Lumière sur

Le Codex Sinaiticus est un des deux plus anciens manuscrits de la Bible — avec le Codex Vaticanus — qui rassemble à la fois l'Ancien et le Nouveau Testament. Classé par Gregory-Aland no א ou 01, c'est un codex de la Bible en koinê, une forme de grec ancien, écrit en caractères de type onciale et datant du IVe siècle, entre 325 et 360. Il contient des parties de l'Ancien Testament, la totalité du Nouveau Testament, l'Épître de Barnabé et le Pasteur d'Hermas.

Le codex a été copié par trois scribes dans un scriptorium d'une cité du monde gréco-romain comme Alexandrie, Rome ou Césarée de Palestine. Il a été considéré comme faisant partie d'une commande de l'empereur romain Constantin Ier mais cette hypothèse est réfutée au XXIe siècle. Au cours des siècles suivants, sa situation géographique n'est pas connue et des correcteurs remanient les textes de nombreuses fois.

Constantin Tischendorf découvre le codex en 1844 au monastère Sainte-Catherine du Sinaï au cours de deux voyages pour le roi de Saxe Frédéric Auguste puis d'un troisième voyage pour le tsar Alexandre II de Russie. Tischendorf publie ensuite en 1862 les découvertes de sa première expédition sous le titre Bibliorum codex Sinaiticus Petropolitanus. Konstantinos Simonides, un brillant faussaire, prétendra avoir rédigé le codex dans un monastère du Mont Athos mais sa supercherie est démasquée en 1863. Entre 1907 et 1911, Vladimir Benechevitch trouve trois nouveaux feuillets. Kirsopp Lake publie l'intégralité du Codex Sinaiticus en fac-similé en 1911 et 1922.

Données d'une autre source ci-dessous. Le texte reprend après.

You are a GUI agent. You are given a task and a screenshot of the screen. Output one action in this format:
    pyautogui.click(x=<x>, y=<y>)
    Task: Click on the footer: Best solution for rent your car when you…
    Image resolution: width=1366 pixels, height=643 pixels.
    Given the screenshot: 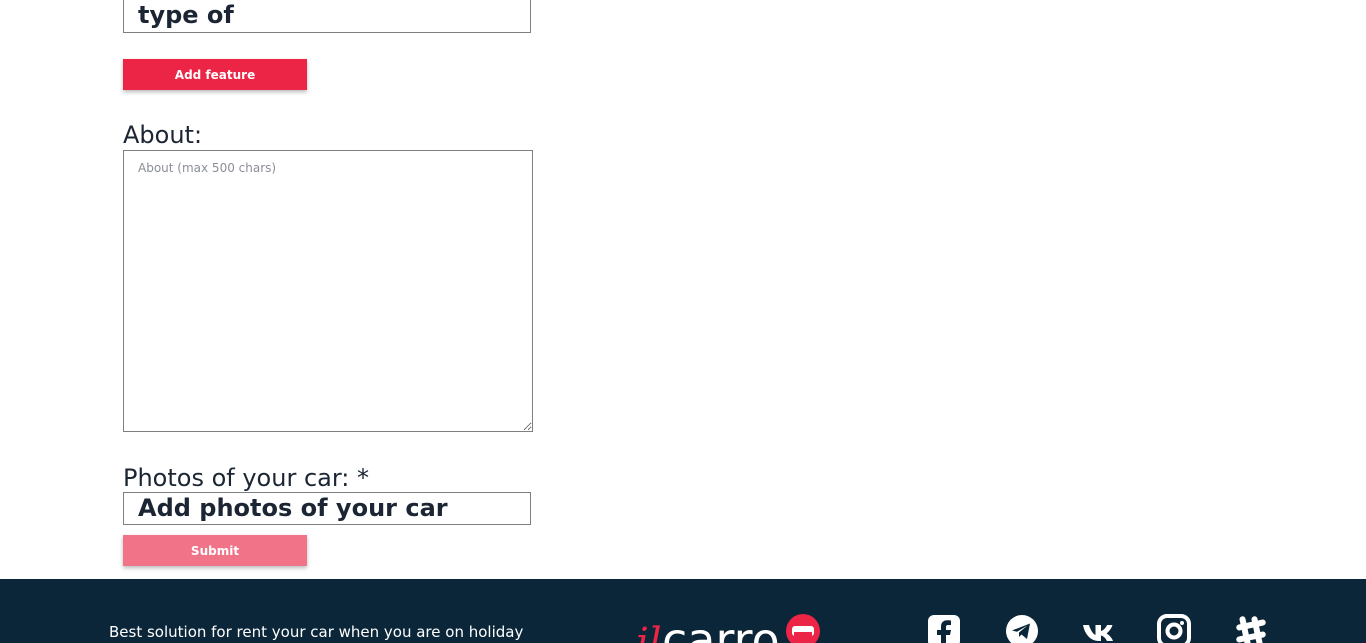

Tischendorf rapporte ses découvertes à chacun de ses commanditaires : un tiers du codex à l'université de Leipzig et le reste à Saint-Pétersbourg. En 1933, les autorités soviétiques vendent la plupart des feuilles du codex qu'elles détiennent à la Grande-Bretagne qui les confie au British Museum. En 1975, les moines du monastère Sainte-Catherine du Sinaï, puis en 2009 un étudiant nommé Nikolas Sarris, découvrent de nouvelles parties du codex qui restent conservées dans le monastère en Égypte.

Les conditions de la découverte du codex par Tischendorf donnent lieu à controverse. Tischendorf affirme que les moines étaient sur le point de détruire le manuscrit alors que les moines reprochent à Tischendorf de s'être approprié les manuscrits qu'il ne devait qu'emprunter. Le tsar dédommage le monastère par une somme d'argent, et des documents des autorités religieuses valident a posteriori le transfert de la possession des manuscrits. Le monastère conteste toujours la version de Tischendorf.

En 2005, les quatre institutions qui conservent ce manuscrit (la British Library — héritière du British Museum —, l'université de Leipzig, le monastère Sainte-Catherine du Sinaï, et la Bibliothèque nationale russe) s'entendent pour numériser la totalité des textes. La numérisation est mise en ligne en 2008.

L'étude du Codex Sinaiticus est de première importance pour la critique textuelle, notamment pour celle du Nouveau Testament.